Em Alagoas já são registrados diversos casos de feminicídio, mas o número de casos de violência doméstica teve um avanço durante a quarentena. Um fato bastante preocupante.
Diante da situação, a Ordem dos Advogados do Brasil Seccional Alagoas (OAB) solicitou ao Tribunal de Justiça de Alagoas (TJAL) uma recomendação para que fossem prorrogadas medidas protetivas de urgência às mulheres em situação de violência.
O pedido formulado por meio da Comissão de Direitos Humanos (CDH) e da Comissão Especial da Mulher (CEM), foi acatado pelo TJAL, por meio de decisão da desembargadora Elisabeth Carvalho.
Para o presidente da OAB-AL, Nivaldo Barbosa Jr., a recomendação é uma medida importante para que as mulheres vítimas de violência estejam protegidas neste momento em que o ambiente doméstico é historicamente marcado pela vulnerabilidade feminina.
“É importante que as medidas protetivas sejam prorrogadas, para garantir às mulheres mais segurança. Infelizmente, o ambiente doméstico é o que deixa a mulher mais vulnerável, e precisamos garantir que, em casa, ela esteja protegida”, disse.
A presidente da CDH, Anne Caroline Fidélis, explicou o motivo do pedido encaminhado ao TJ-AL. “Quando analisamos as estatísticas de feminicídio em Alagoas observamos que muitas mulheres são assassinadas dentro de casa, tendo pessoas do seu círculo familiar como algozes.
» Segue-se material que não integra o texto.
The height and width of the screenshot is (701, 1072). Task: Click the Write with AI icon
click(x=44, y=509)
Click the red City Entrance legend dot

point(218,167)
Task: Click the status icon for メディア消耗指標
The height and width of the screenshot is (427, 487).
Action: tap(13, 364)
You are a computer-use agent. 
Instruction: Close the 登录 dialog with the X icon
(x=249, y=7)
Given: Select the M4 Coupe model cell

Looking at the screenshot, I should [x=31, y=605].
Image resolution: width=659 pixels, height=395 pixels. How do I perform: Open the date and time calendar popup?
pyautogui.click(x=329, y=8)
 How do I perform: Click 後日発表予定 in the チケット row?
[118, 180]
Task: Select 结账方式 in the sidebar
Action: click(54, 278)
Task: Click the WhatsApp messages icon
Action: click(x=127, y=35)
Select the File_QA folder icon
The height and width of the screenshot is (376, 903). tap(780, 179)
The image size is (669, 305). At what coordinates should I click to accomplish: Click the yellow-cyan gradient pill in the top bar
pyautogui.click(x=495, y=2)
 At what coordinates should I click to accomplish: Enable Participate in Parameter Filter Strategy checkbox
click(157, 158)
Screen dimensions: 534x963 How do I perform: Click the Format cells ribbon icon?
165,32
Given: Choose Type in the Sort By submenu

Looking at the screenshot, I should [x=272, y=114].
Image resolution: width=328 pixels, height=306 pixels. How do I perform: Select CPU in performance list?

Sabendo disso e considerando o período de confinamento em virtude do novo coronavírus, entendemos ser essencial que medidas sejam tomadas por todos os órgãos para auxiliar mulheres a preservarem suas vidas. Além do ofício ao Tribunal de Justiça também enviamos uma série de solicitações à Secretaria de Segurança Pública, entre elas, a ampliação dos canais de denúncia às Delegacias e o aumento do efetivo da Patrulha Maria da Penha.”, explicou.
“Todas nós estamos atentas e estamos acompanhando de perto todos os casos. Infelizmente é uma triste realidade a mulher não ter segurança em sua própria casa. Mas, com essas recomendações dadas pelo Tribunal de Justiça, vamos conseguir diminuir essas estatísticas”, destacou a presidente da CEM, Caroline Leahy.
Recomendação TJAL
A Coordenadoria da Mulher do Tribunal de Justiça de Alagoas (TJAL) publicou, nesta segunda-feira (13), a Recomendação N° 01/2020, que orienta a necessidade de prorrogação dos prazos de vigência de medidas protetivas no estado. A recomendação é voltada para juízes criminais com competência em assuntos sobre violência doméstica e familiar contra a mulher. A recomendação foi assinada pela coordenadora estadual da Mulher em Situação de Violência Doméstica e Familiar, desembargadora Elisabeth Carvalho.
A prorrogação se estenderá enquanto o Judiciário alagoano funcionar em regime de teletrabalho. Em caso de deferimento de pedidos de liberdade provisória ou de revogação de prisão preventiva onde os réus são comprovadamente integrantes dos grupos de risco do novo coronavírus, os magistrados deverão se atentar para a possibilidade de decretar medida cautelar de monitoramento eletrônico e/ou concessão de quaisquer outras medidas protetivas de urgência da Lei 11.343.
A notificação ou intimação da vítima acerca da concessão de soltura do agressor e/ou de qualquer ato processual pode ser feita por qualquer meio de comunicação, como estabelecido no enunciado n° 9 do Fórum Nacional de Juízes da Violência Doméstica e Familiar Contra a Mulher (Fonavid).
Entre os objetivos, a recomendação visa proteger a vítima de violência doméstica e familiar, evitando a reiteração de condutas criminosas violadoras de sua dignidade e a necessidade de priorização do acesso à Justiça.
A Coordenadoria Estadual da Mulher é responsável pela elaboração de sugestões para o aprimoramento da estrutura do Poder Judiciário na área do combate à violência doméstica e familiar contra a mulher.
América Latina
Não é de hoje que o assunto é discutido e, infelizmente, é a dura realidade de milhares de mulheres do Brasil à fora. Registros apontam que a América Latina lidera os índices de feminicídio, sendo o lugar mais perigoso no mundo para se ser mulher.
A Argentina decretou a quarentena total do coronavírus em 20 de março e, desde esse dia até o final do mês, havia 9 femicídios, quase um por dia, que somam aos 60 registrados desde o início de março.
No Brasil, o país que mais mata mulheres na América Latina, as queixas por telefone aumentaram 17,97% nos nove dias seguintes à data em que o confinamento entrou em vigor em vários estados, segundo dados do Ministério da Mulher, Família e Direitos Humanos.
E no Rio de Janeiro, uma das regiões que mais registra esse tipo de agressão, os pedidos de medidas restritivas aumentaram 50%.
Aumento da tensão
Valeria Caggiano, uma das porta-vozes do Intersocial Feminista, que agrupa 31 grupos feministas no Uruguai, esclarece que não é “durante a noite” que as casas se tornam violentas, mas que a tensão do confinamento faz com que as situações vão “se escalando”.
Na mesma linha, Teresa Herrera, presidente da Rede Uruguaia contra Violência Doméstica e Sexual (RUCVDS) diz que é “senso comum” entender por que o confinamento é “uma bomba-relógio” para mulheres e crianças vítimas de agressões e violência doméstica.
“Sabemos que entre a quarta e a quinta semana de isolamento é quando as coisas ficam mais complicadas, e é isso que queremos evitar”, acrescenta.